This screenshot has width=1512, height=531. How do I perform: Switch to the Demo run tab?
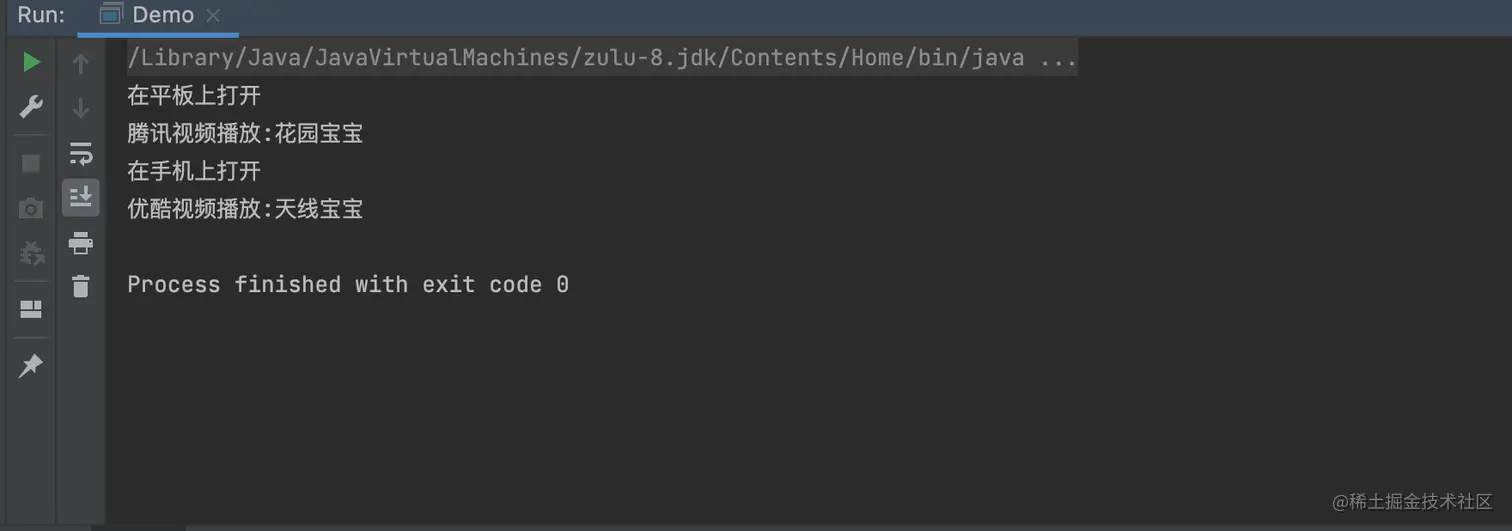pos(162,15)

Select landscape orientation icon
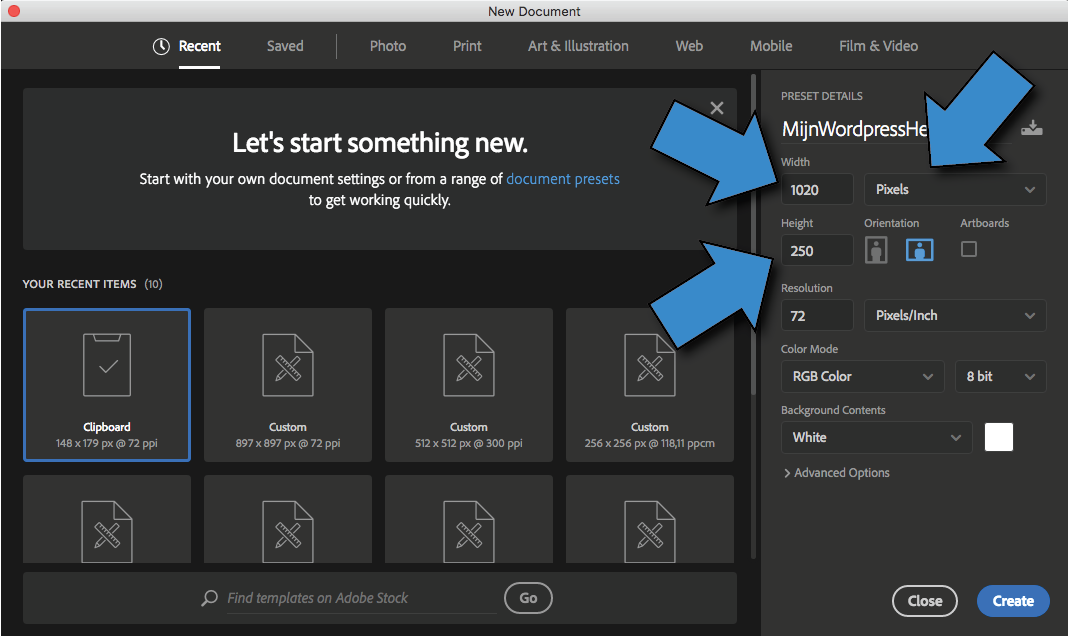[x=919, y=250]
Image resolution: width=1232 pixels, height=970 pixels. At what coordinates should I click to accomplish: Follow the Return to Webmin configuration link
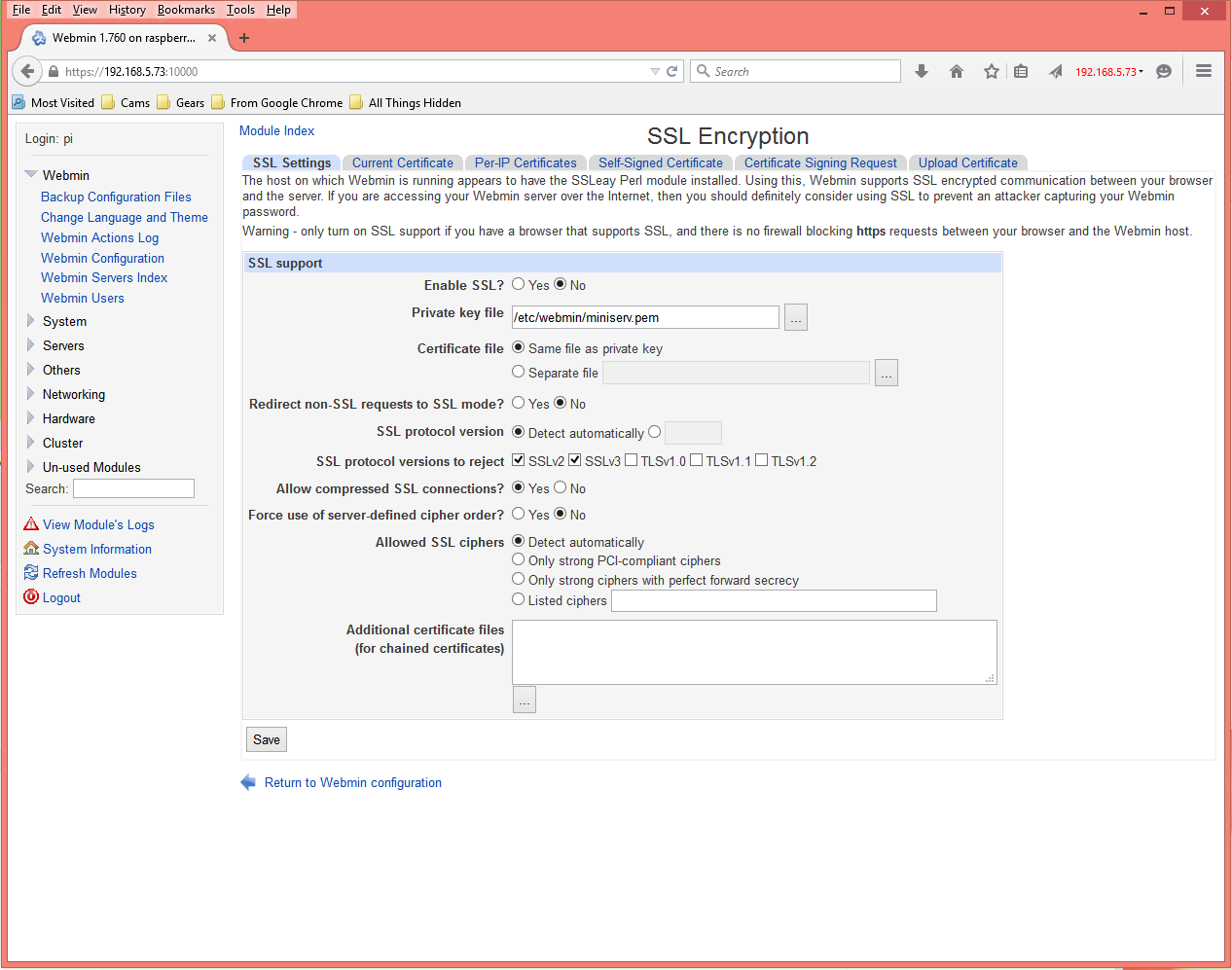[x=352, y=781]
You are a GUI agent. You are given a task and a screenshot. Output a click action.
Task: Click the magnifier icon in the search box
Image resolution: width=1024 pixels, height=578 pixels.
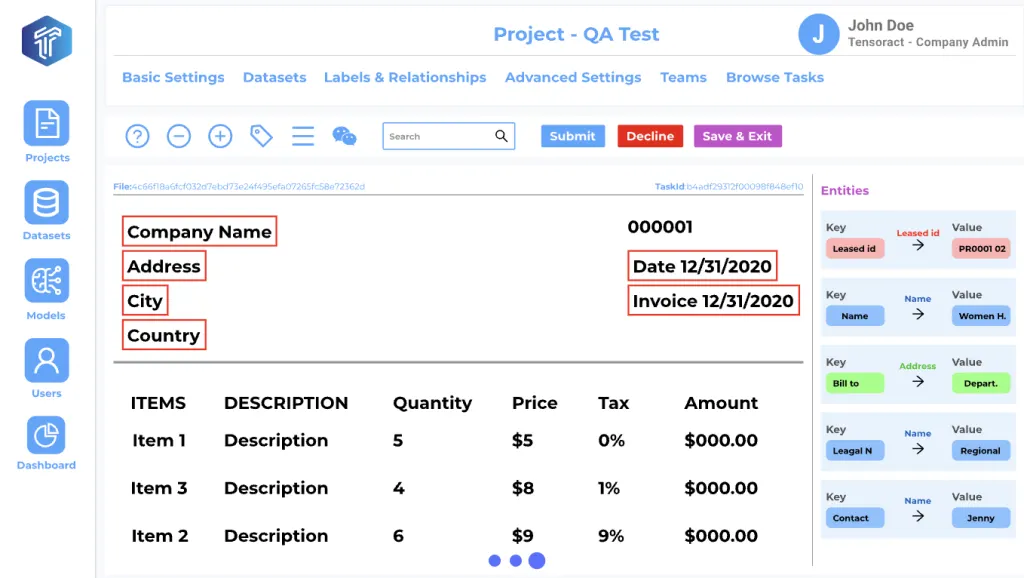[500, 135]
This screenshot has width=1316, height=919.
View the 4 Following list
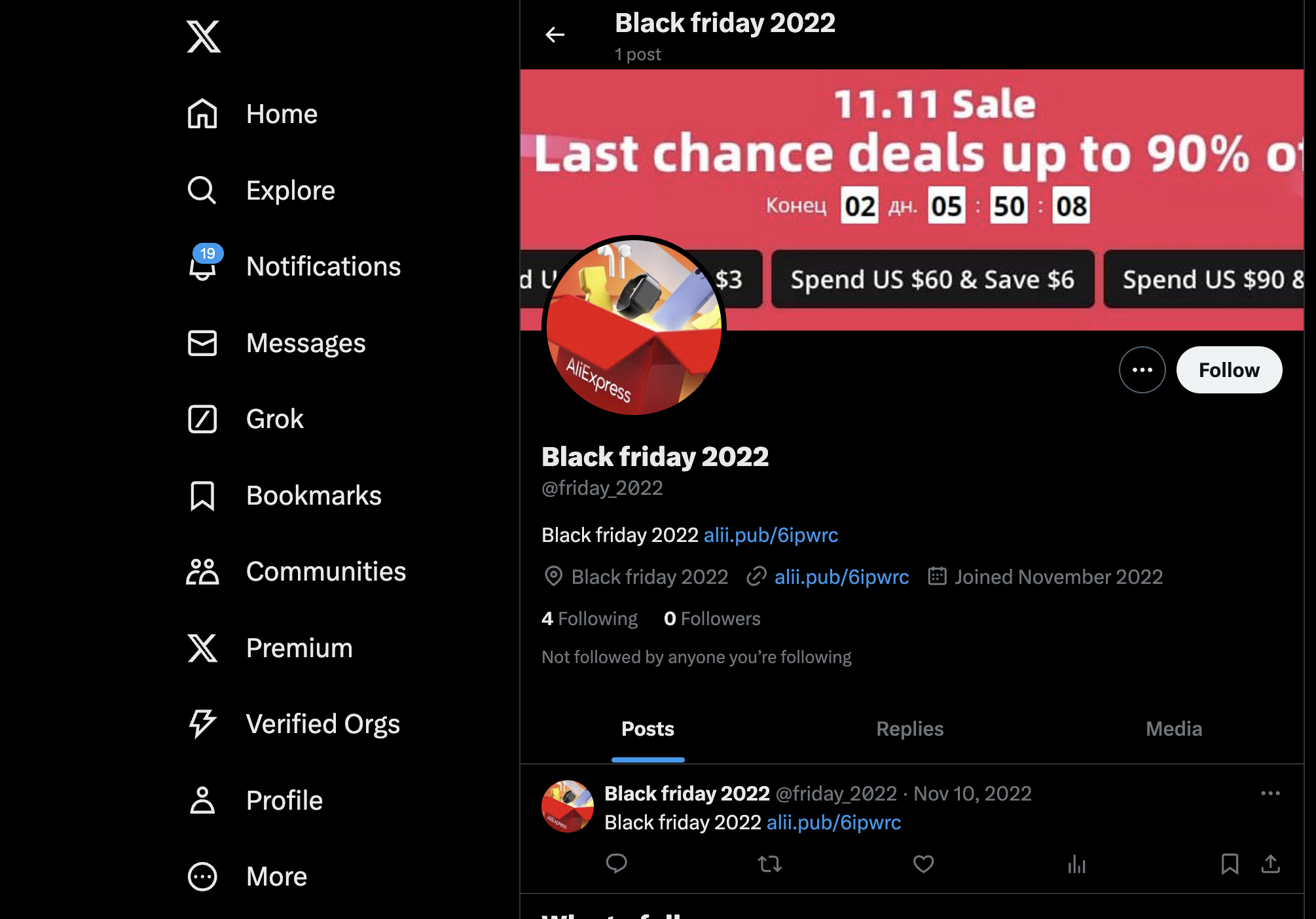click(x=589, y=619)
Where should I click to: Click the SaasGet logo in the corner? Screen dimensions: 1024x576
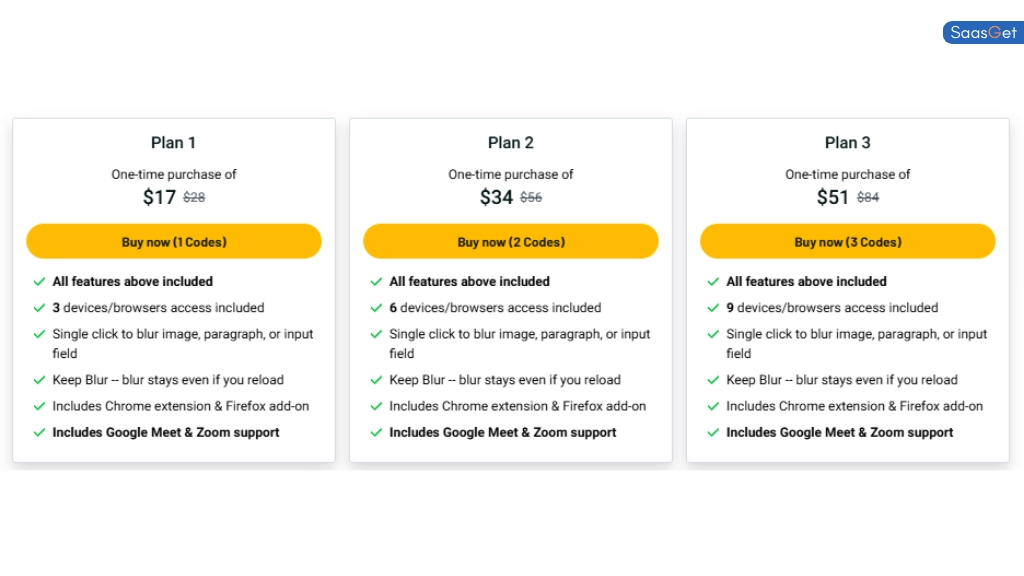[x=982, y=32]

TASK GOAL: Retype the data exactly; images stay out.

SOLUTION:
This screenshot has width=1512, height=531. How do I perform: Switch to the Demo run tab?
pos(162,15)

Select landscape orientation icon
[x=919, y=250]
Image resolution: width=1232 pixels, height=970 pixels. At what coordinates should I click to accomplish: Follow the Return to Webmin configuration link
[x=352, y=781]
You are a GUI agent. You are given a task and a screenshot. Output a click action.
Task: Click the magnifier icon in the search box
Image resolution: width=1024 pixels, height=578 pixels.
[500, 135]
This screenshot has width=1316, height=919.
View the 4 Following list
click(x=589, y=619)
Where should I click to: Click the SaasGet logo in the corner? Screen dimensions: 1024x576
[x=982, y=32]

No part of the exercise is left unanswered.